Si es verdad que existe eso que llaman el “síndrome de Stendhal” (es decir, la depresión que acompaña a quien queda expuesto de manera irremediable a una sobredosis de belleza), también debe existir el síndrome contrario, la capacidad de aislarnos o de no advertir siquiera todas las cosas hermosas que nos rodean. De eso sabemos mucho, me parece, los gaditanos. Centralistas de nosotros mismos, empeñados en reverdecer laureles que a lo peor ni siquiera fueron, alabamos la historia pasada y los pocos monumentos que en piedra quedan, o acaso alguna casualidad de la naturaleza que nos acusa y a la vez implora para que no demos cuenta de ella, como hemos hecho con tantas otras cosas de nuestro entorno. Los gaditanos queremos y añoramos lo tangible, lo que fue y no se pudo, y no advertimos, en nuestro arrogante camino por la vida, que el gran tesoro a nuestro alcance, desde siempre, es la luz, y está ahí. Es el cielo, que nos acompaña siempre. Enamorados del mar y la tierra, creo que somos pocos los que nos detenemos a contemplar ese cristal de luces que nos baña en todo momento desde lo alto: por desgracia, yo no soy uno de ellos.

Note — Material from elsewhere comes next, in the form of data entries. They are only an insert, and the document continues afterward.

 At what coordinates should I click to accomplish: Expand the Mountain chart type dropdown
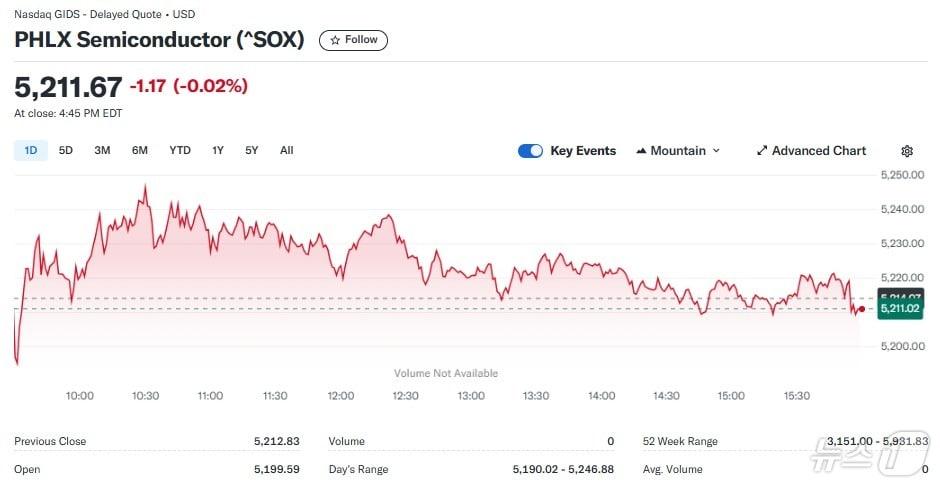pyautogui.click(x=678, y=151)
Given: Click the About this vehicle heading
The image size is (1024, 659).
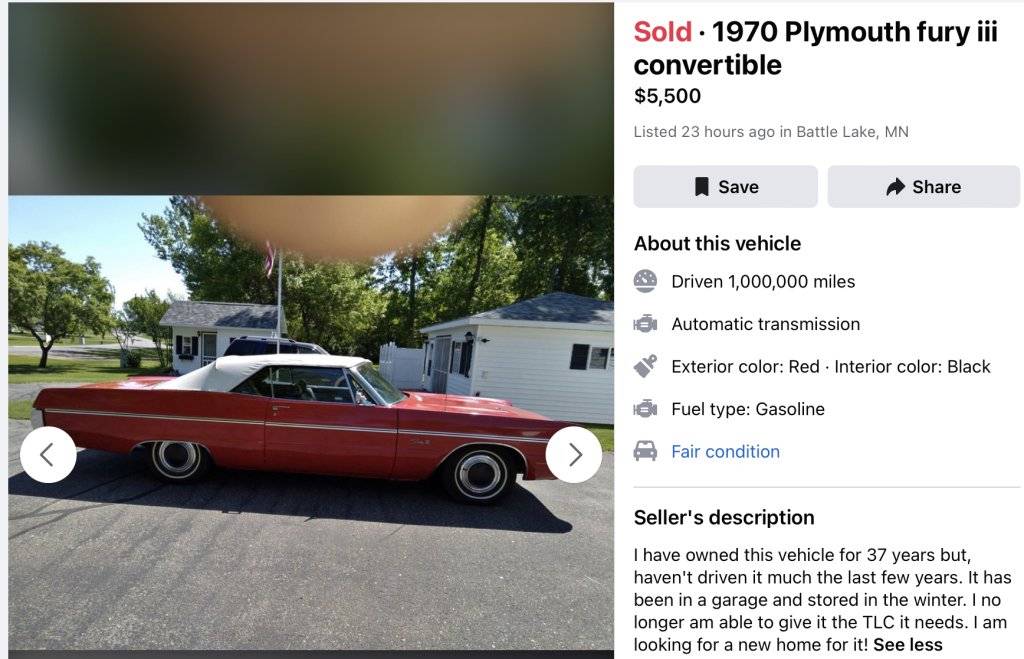Looking at the screenshot, I should pyautogui.click(x=716, y=243).
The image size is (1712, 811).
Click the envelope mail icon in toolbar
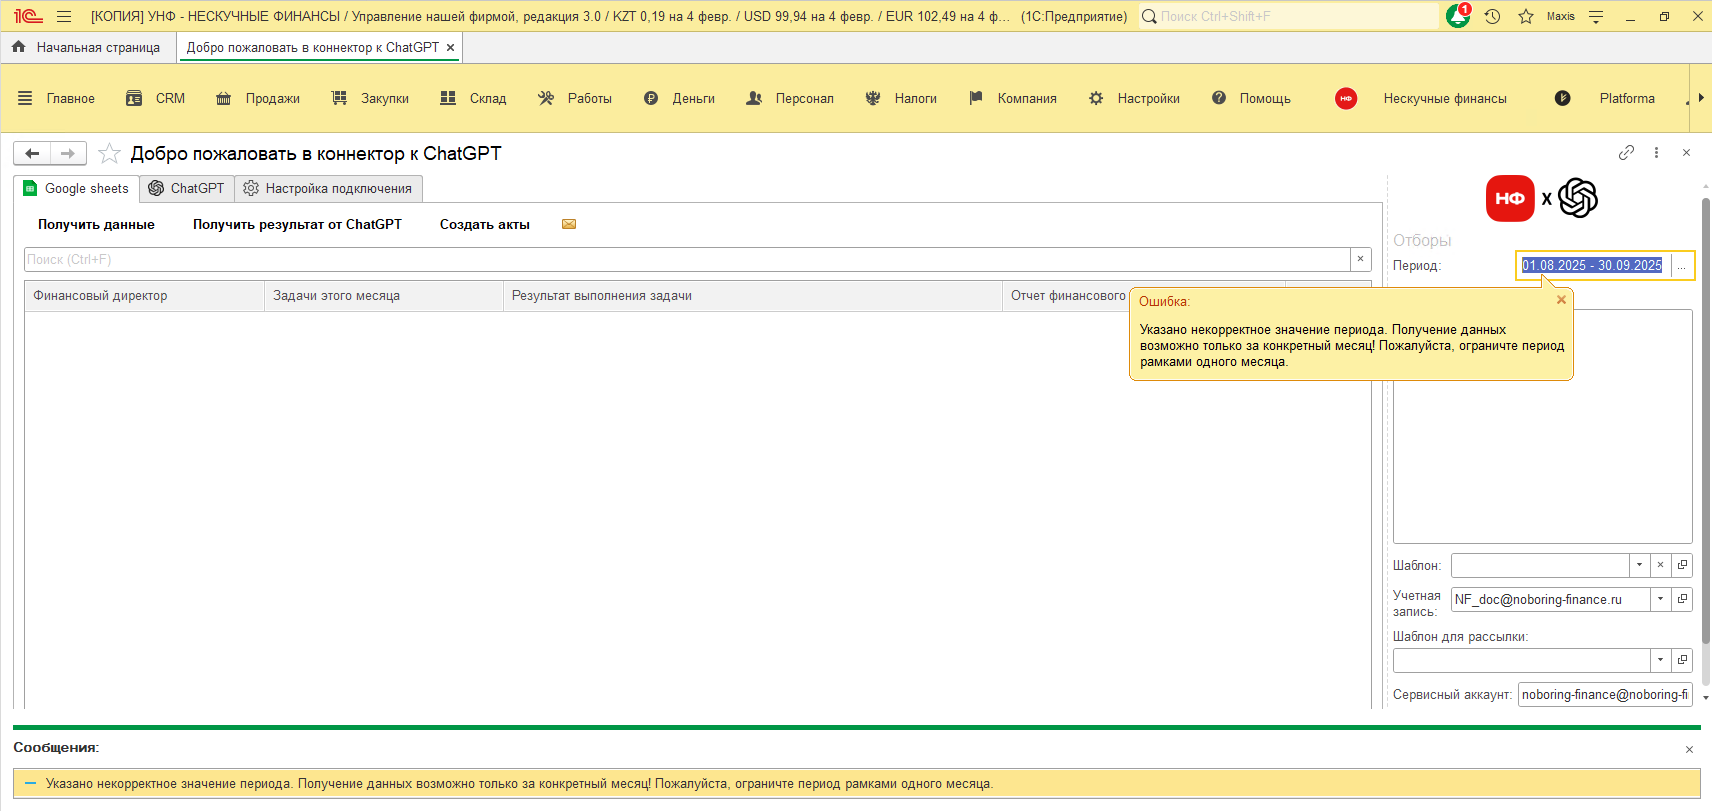[569, 224]
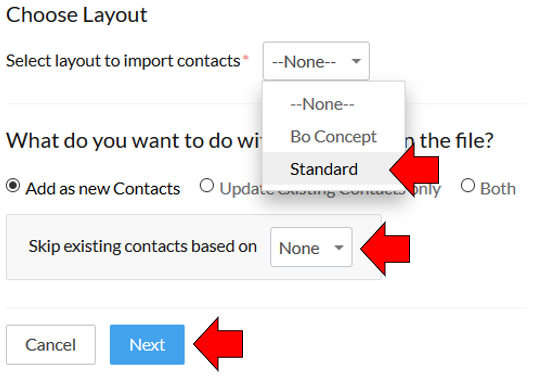
Task: Click the red arrow pointing at Standard
Action: 414,170
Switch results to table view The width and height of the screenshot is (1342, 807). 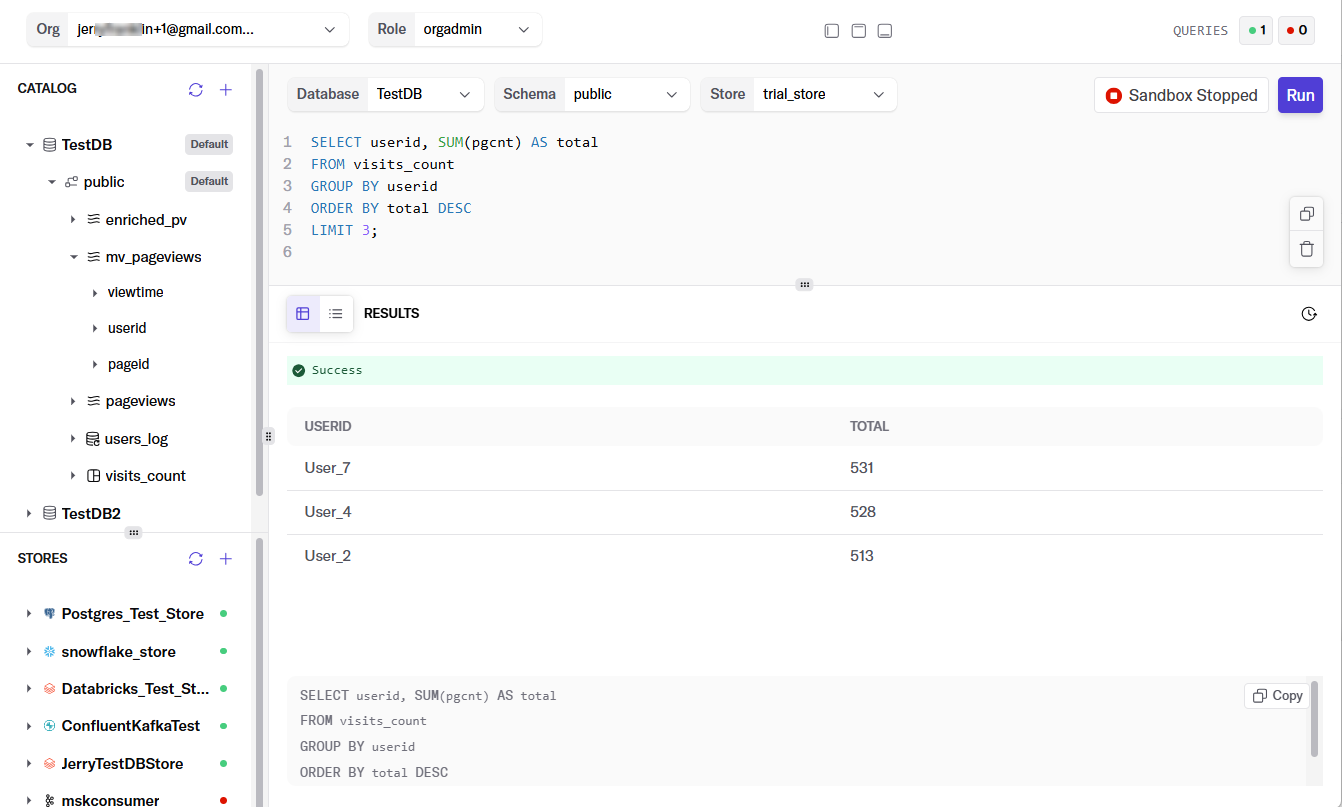pyautogui.click(x=303, y=314)
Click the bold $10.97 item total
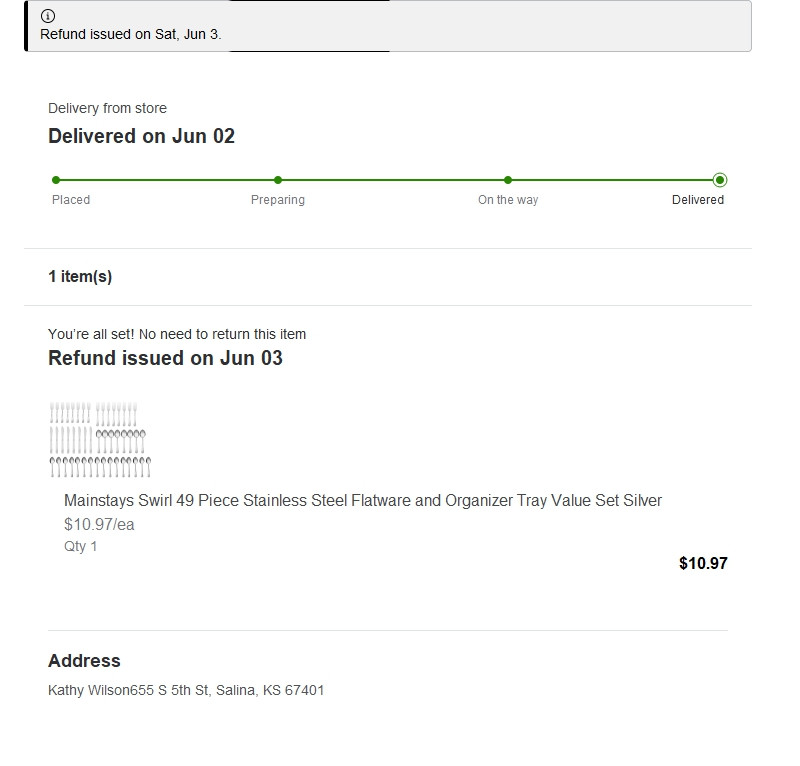The width and height of the screenshot is (800, 766). (703, 563)
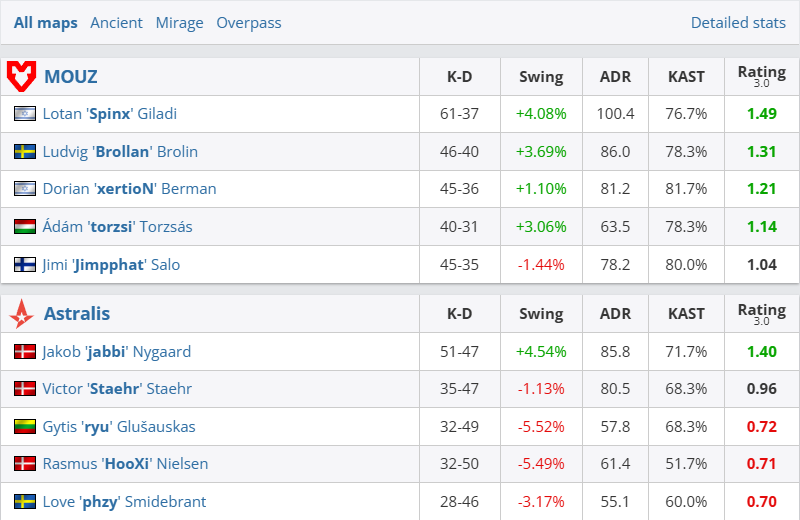Select the Overpass map tab
This screenshot has height=520, width=800.
249,22
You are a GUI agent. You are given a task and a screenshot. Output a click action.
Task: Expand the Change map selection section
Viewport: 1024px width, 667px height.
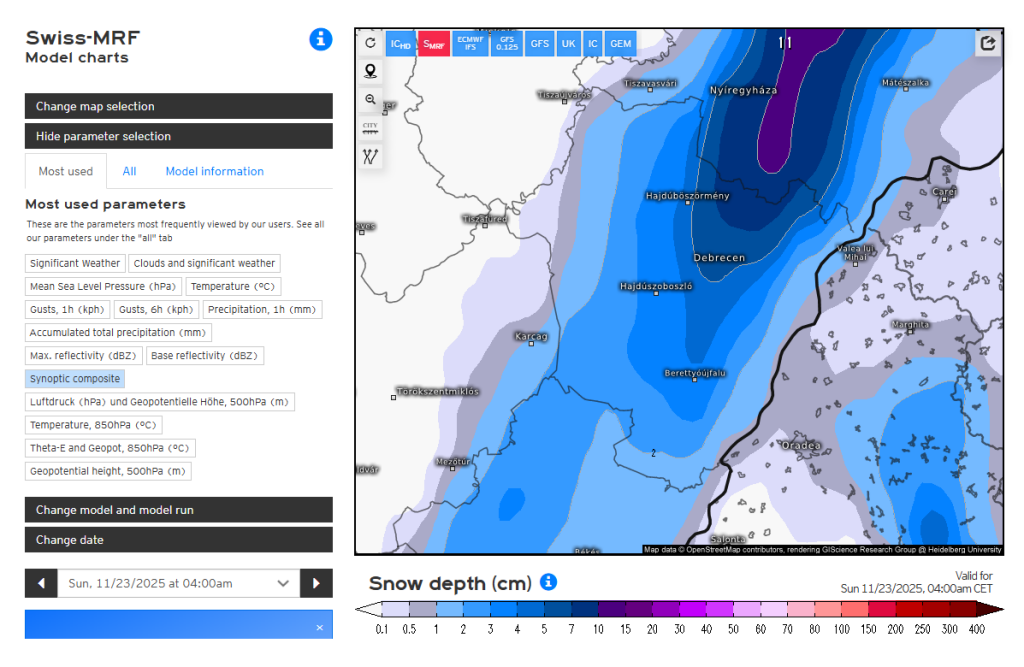pyautogui.click(x=178, y=106)
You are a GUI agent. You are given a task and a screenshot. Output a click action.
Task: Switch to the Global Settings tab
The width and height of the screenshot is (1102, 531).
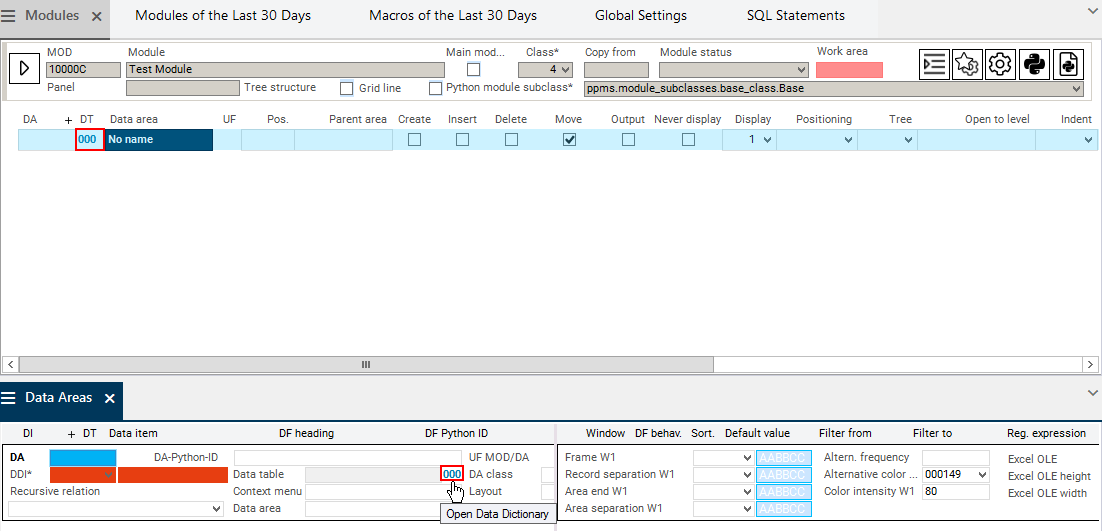pos(640,16)
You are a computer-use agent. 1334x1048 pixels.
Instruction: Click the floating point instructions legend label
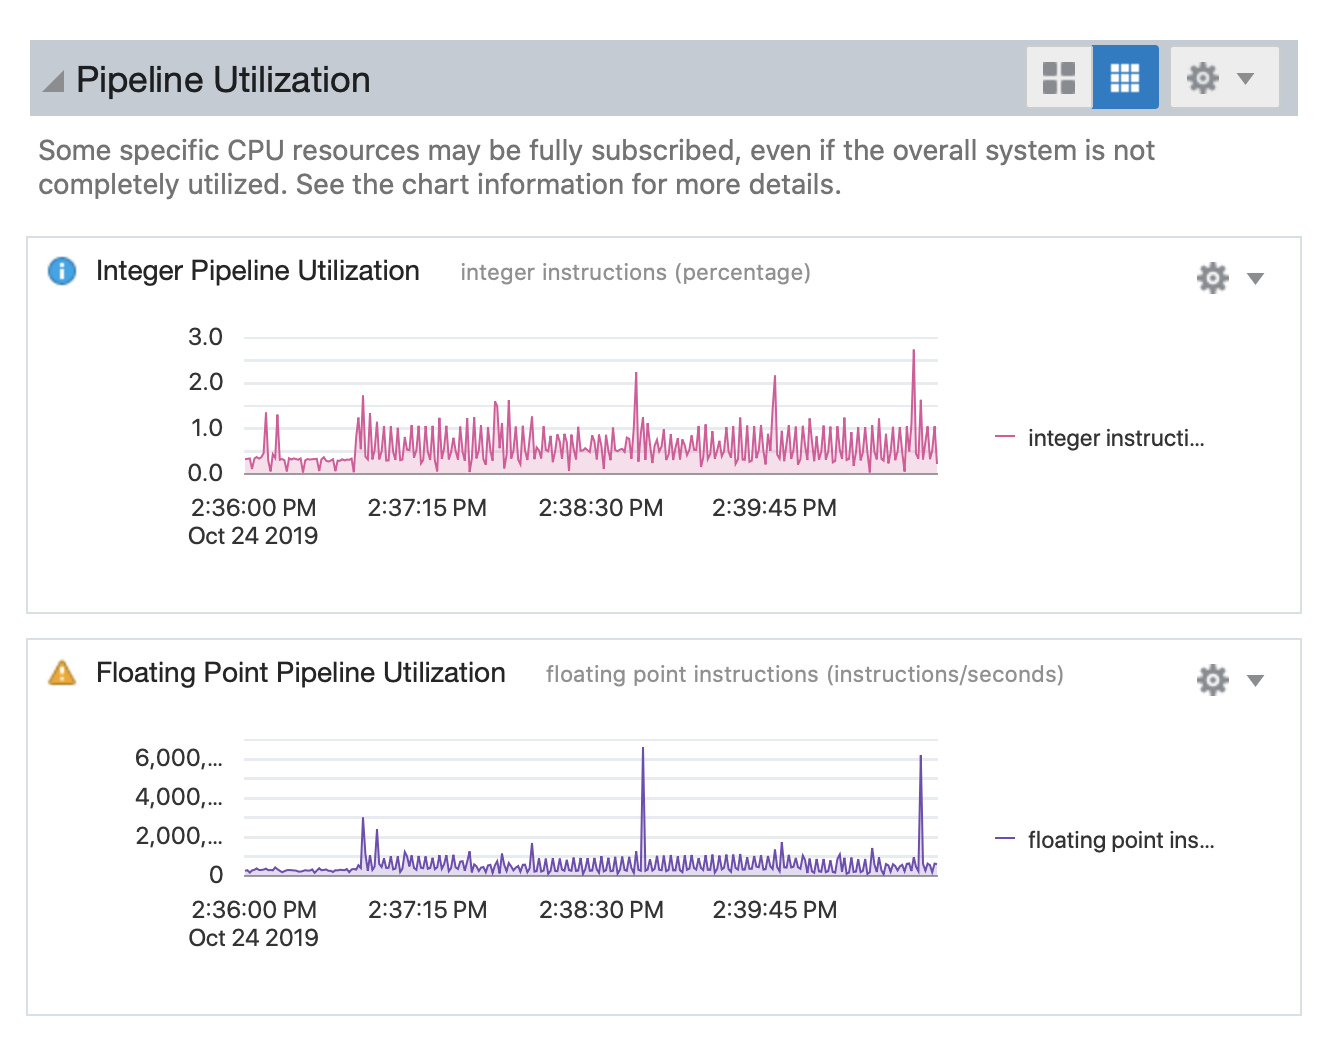click(x=1120, y=840)
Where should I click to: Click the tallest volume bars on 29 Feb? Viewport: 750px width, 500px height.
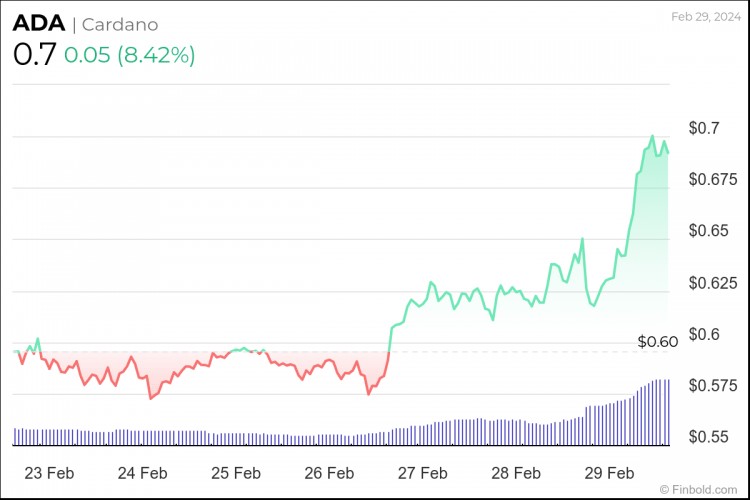(661, 412)
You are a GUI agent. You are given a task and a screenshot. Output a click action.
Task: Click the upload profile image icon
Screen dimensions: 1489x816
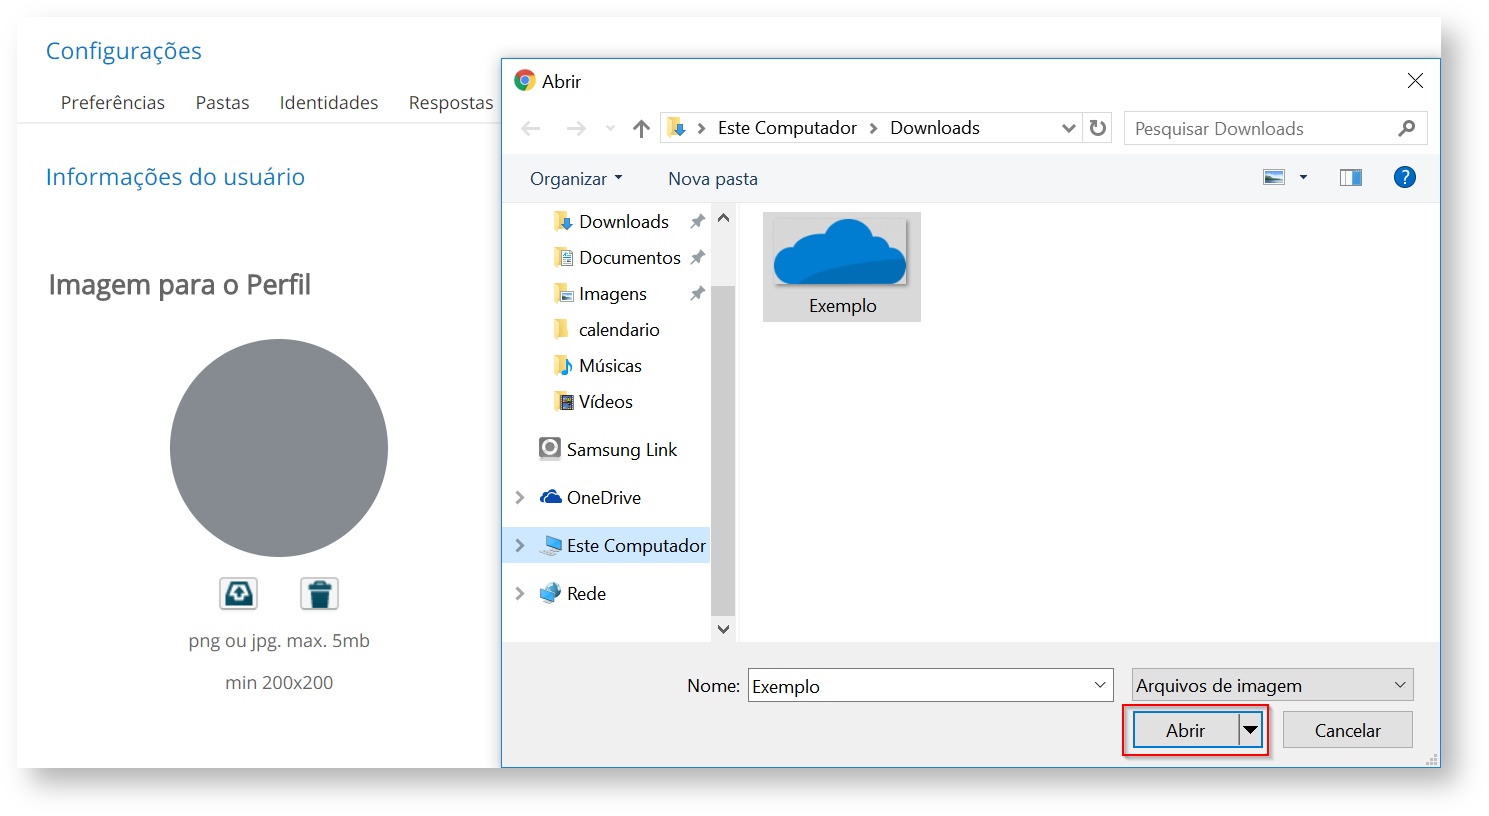coord(238,594)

Por suerte, hay quien sí se entretiene en mirar la luz, en calibrar el cielo, en buscar en su equívoca igualdad ese detalle original, esa marca imposible de repetir en el tiempo. Juan Estela es uno de esos poetas tocados por el soplo de lo inefable. En sus fotos de Cádiz, del cielo de Cádiz, se disfruta de un amor que los demás, ay, hemos dejado desatendido demasiado tiempo. Está en estas luces la paciencia de quien sabe mirar arriba y halla allí el detalle, la nota armónica, la pincelada casi abstracta y autodidacta de un instante que sobrecoge en su hermosura y nos reprocha nuestra falta de atención, para llenarnos de envidia y disfrutar, a toro pasado, de esa magia inmortalizada para el recuerdo.
Hay tantos cielos en ese cielo que es nuestro, tantas historias, tantas evocaciones, tantos misterios. Hay tanta poesía, tanta magia, tanta imaginación, tanta paciencia en esas luces que resbalan desde las alturas, para verterse como un chorro líquido sobre el abrazo impaciente del mar y la tierra. Hay dibujos imposibles en esas ondas que rielan sobre las aguas varadas, en esas nubes nerviosas que son espectros de sí mismas, lánguidas sombras chinescas que desafían nuestro deseo de encontrarles formas y parecidos, como tests de Rorscharch donde nuestra imaginación se define por lo que ansía y por lo que no sabe que le falta.
De la noche al día, de la explosión de luz al lento morir de las ascuas, entre blancos puntos alados y negras siluetas de trabajadores del agua, y estatuas eternas de santos patronos y poetas del pueblo, las luces del hombre rivalizan con las luces de la creación, y nos regalan, como en sus fotografías y en su poética nos regala Juan Estela, ese intenso momento de armonía del que ya, para siempre y desde ahora, en su contemplación, vamos a ser parte, porque también nosotros somos sombra, piedra, carne, sueño, cielo de Cádiz.